GET_THREAD_INFO(%ebp)

popl %eax

jmp syscall_exit

syscall_exit:

...

work_resched:

call schedule

...

　　當它從ret_from_fork退出時，會從堆疊中彈出原來儲存的ip，而ip指向kernel_thread_helper,

　　至此kernel_thread_helper被呼叫，它就可以執行我們的指定的函數了.

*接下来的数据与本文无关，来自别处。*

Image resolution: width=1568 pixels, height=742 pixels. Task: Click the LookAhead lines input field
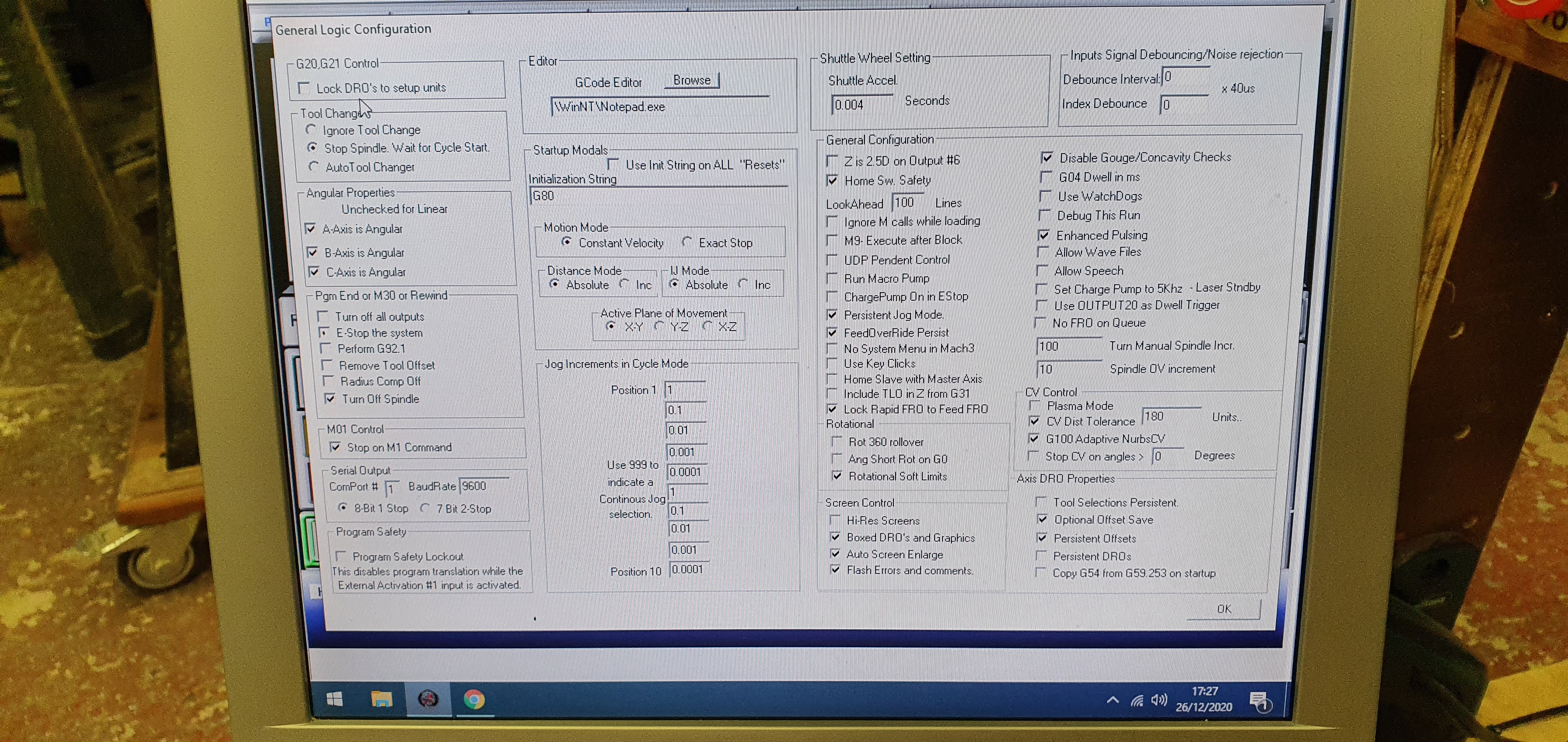tap(906, 202)
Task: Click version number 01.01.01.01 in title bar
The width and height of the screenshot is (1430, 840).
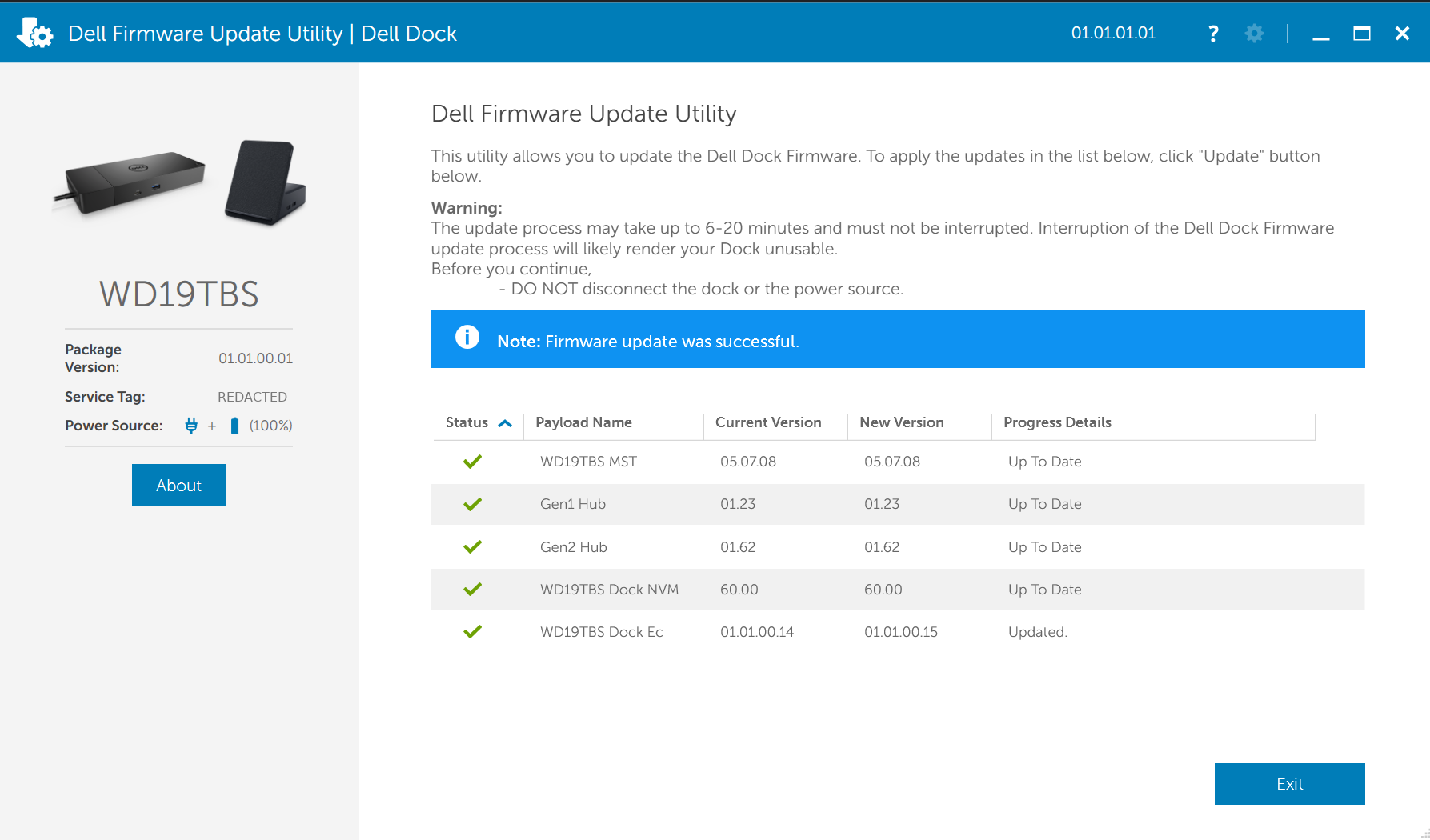Action: 1114,33
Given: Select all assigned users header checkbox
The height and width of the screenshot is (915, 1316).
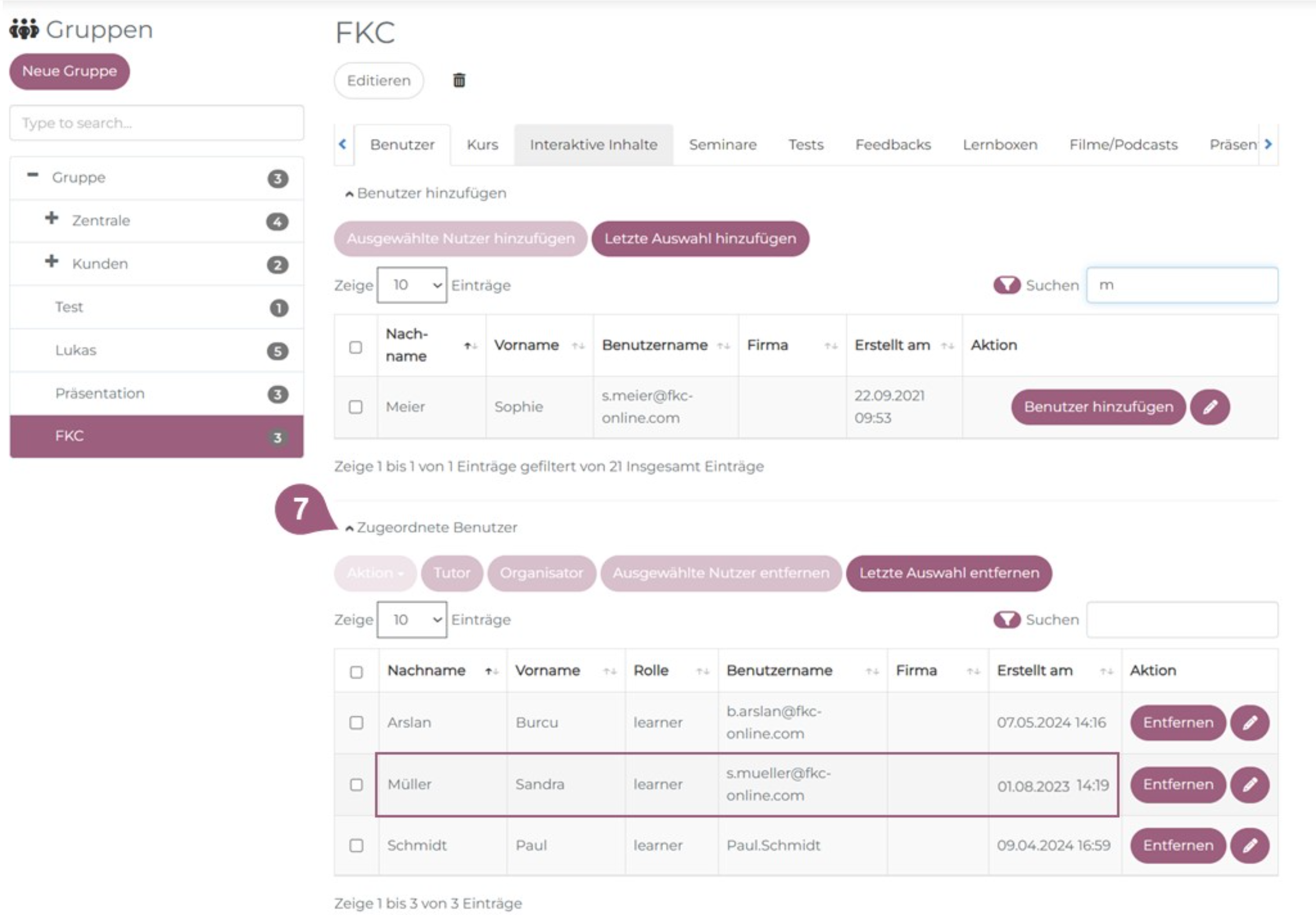Looking at the screenshot, I should pos(356,672).
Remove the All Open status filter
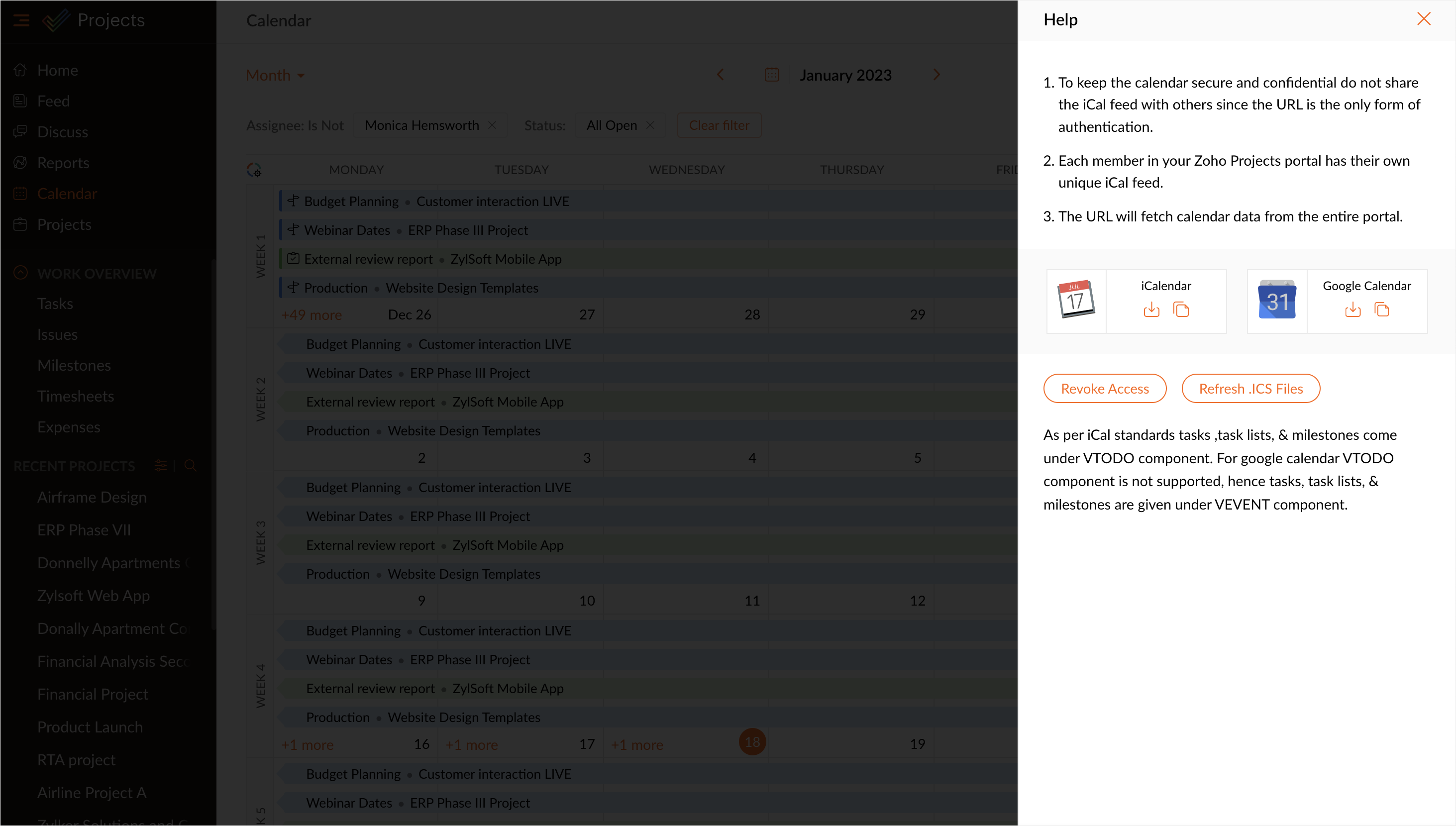 point(650,125)
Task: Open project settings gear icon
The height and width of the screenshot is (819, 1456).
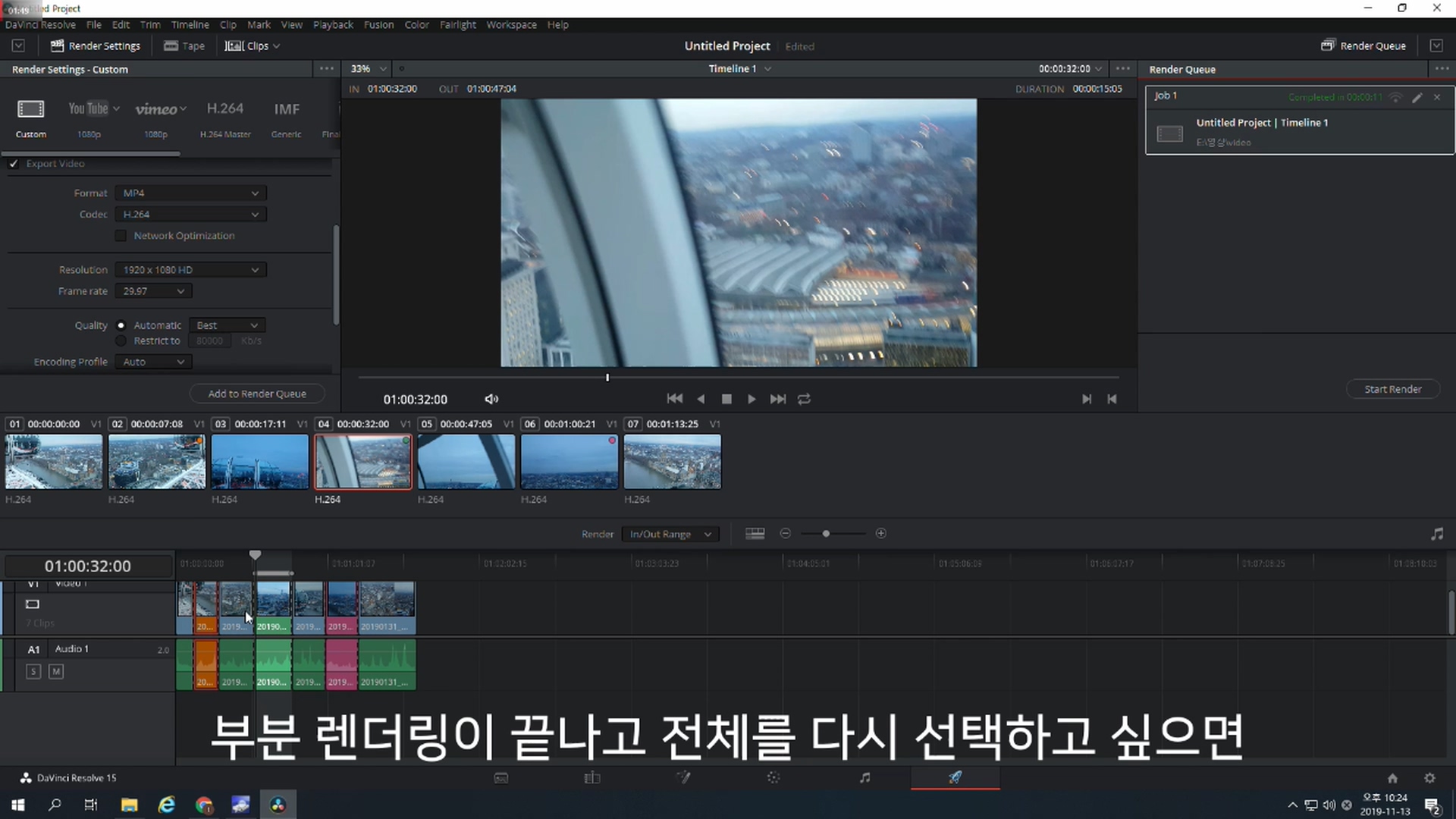Action: 1429,778
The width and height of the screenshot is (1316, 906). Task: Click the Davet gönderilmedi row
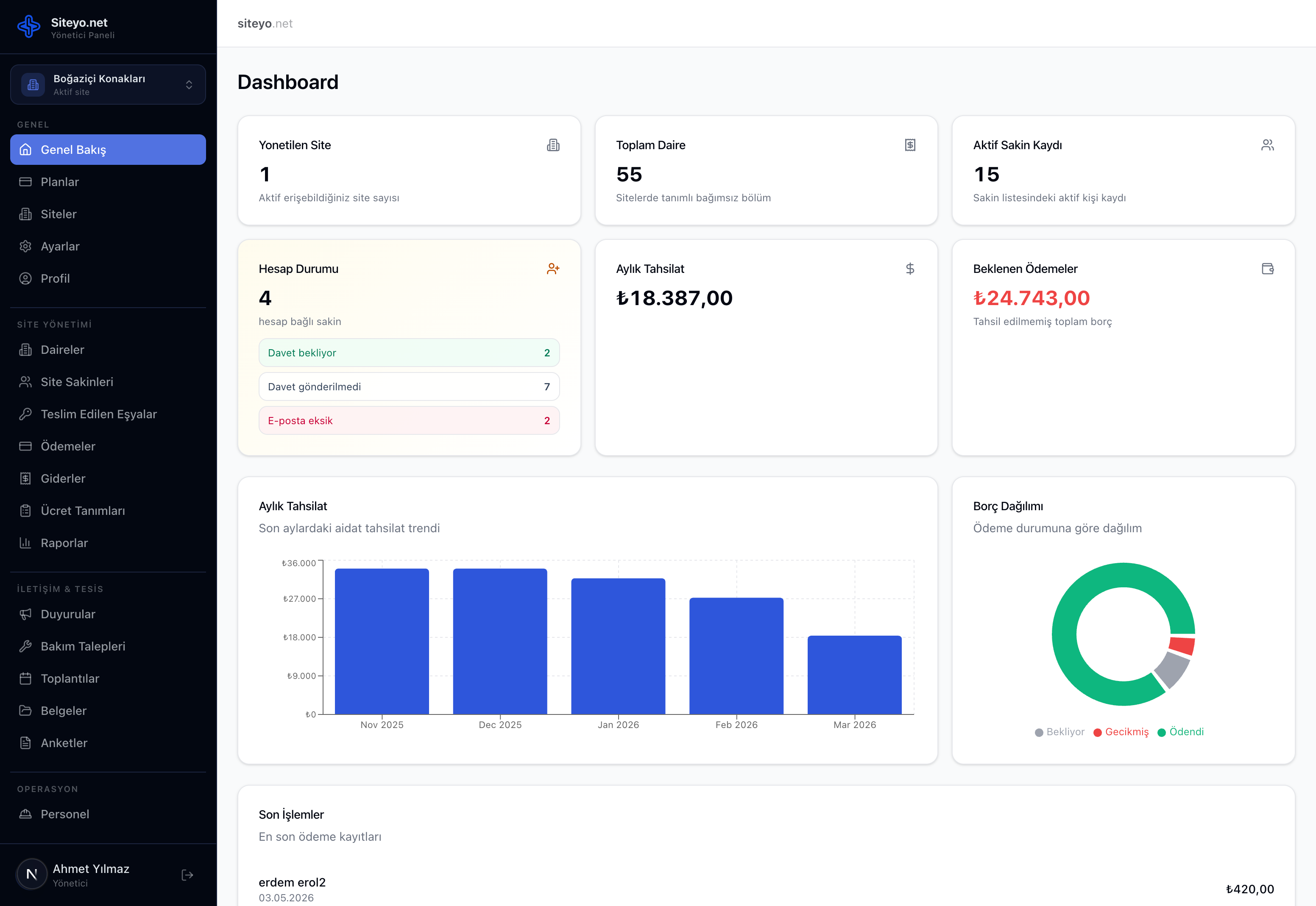409,386
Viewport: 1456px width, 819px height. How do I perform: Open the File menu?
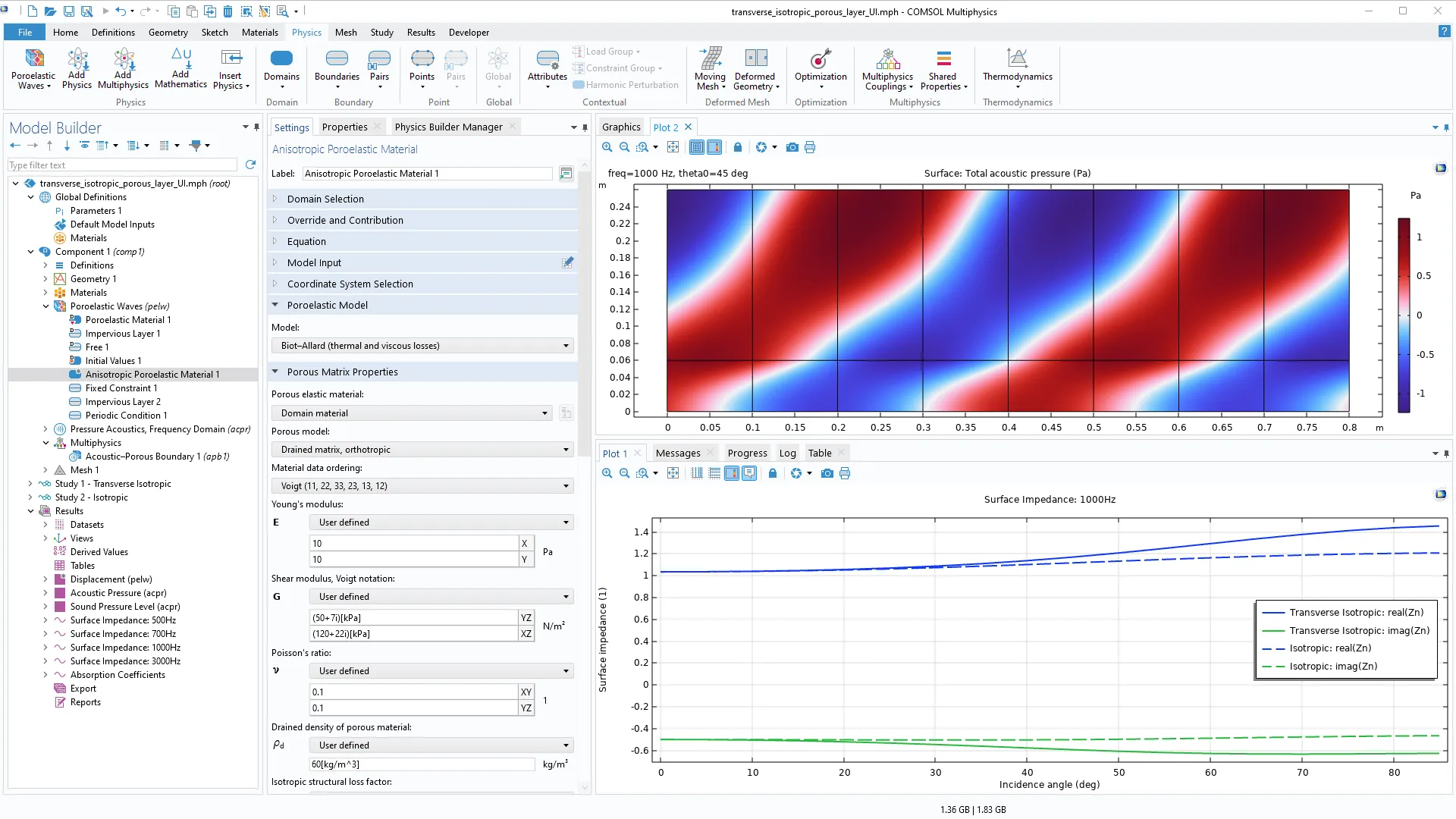[x=25, y=33]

請注意在kernel_thread是如何呼叫系統呼叫的,我們知道kernel_thread是在核心中
呼叫,所以他是可以直接呼叫系統呼叫的,像sys_open()等

關於kernel的flags的標誌，做如下記述：

 /*
* cloning flags:
*/
#define CSIGNAL        0x000000ff    /* signal mask to be sent at exit */
#define CLONE_VM    0x00000100    /* set if VM shared between processes */
#define CLONE_FS    0x00000200    /* set if fs info shared between processes */
#define CLONE_FILES    0x00000400    /* set if open files shared between processes */
#define CLONE_SIGHAND    0x00000800    /* set if signal handlers and blocked signals shared */
#define CLONE_IDLETASK    0x00001000    /* set if new pid should be 0 (kernel only)*/
#define CLONE_PTRACE    0x00002000    /* set if we want to let tracing continue on the child too */
#define CLONE_VFORK    0x00004000    /* set if the parent wants the child to wake it up on mm_release */
#define CLONE_PARENT    0x00008000    /* set if we want to have the same parent as the cloner */
#define CLONE_THREAD    0x00010000    /* Same thread group? */
#define CLONE_NEWNS    0x00020000    /* New namespace group? */
#define CLONE_SYSVSEM    0x00040000    /* share system V SEM_UNDO semantics */
#define CLONE_SETTLS    0x00080000    /* create a new TLS for the child */
#define CLONE_PARENT_SETTID    0x00100000    /* set the TID in the parent */
#define CLONE_CHILD_CLEARTID    0x00200000    /* clear the TID in the child */
#define CLONE_DETACHED        0x00400000    /* Unused, ignored */
#define CLONE_UNTRACED        0x00800000    /* set if the tracing process can’t force CLONE_PTRACE on this clone */
#define CLONE_CHILD_SETTID    0x01000000    /* set the TID in the child */
#define CLONE_STOPPED        0x02000000    /* Start in stopped state */
/*
* List of flags we want to share for kernel threads,
* if only because they are not used by them anyway.
*/
#define CLONE_KERNEL    (CLONE_FS | CLONE_FILES | CLONE_SIGHAND)
核心執行緒常用的flags就是CLONE_KERNEL。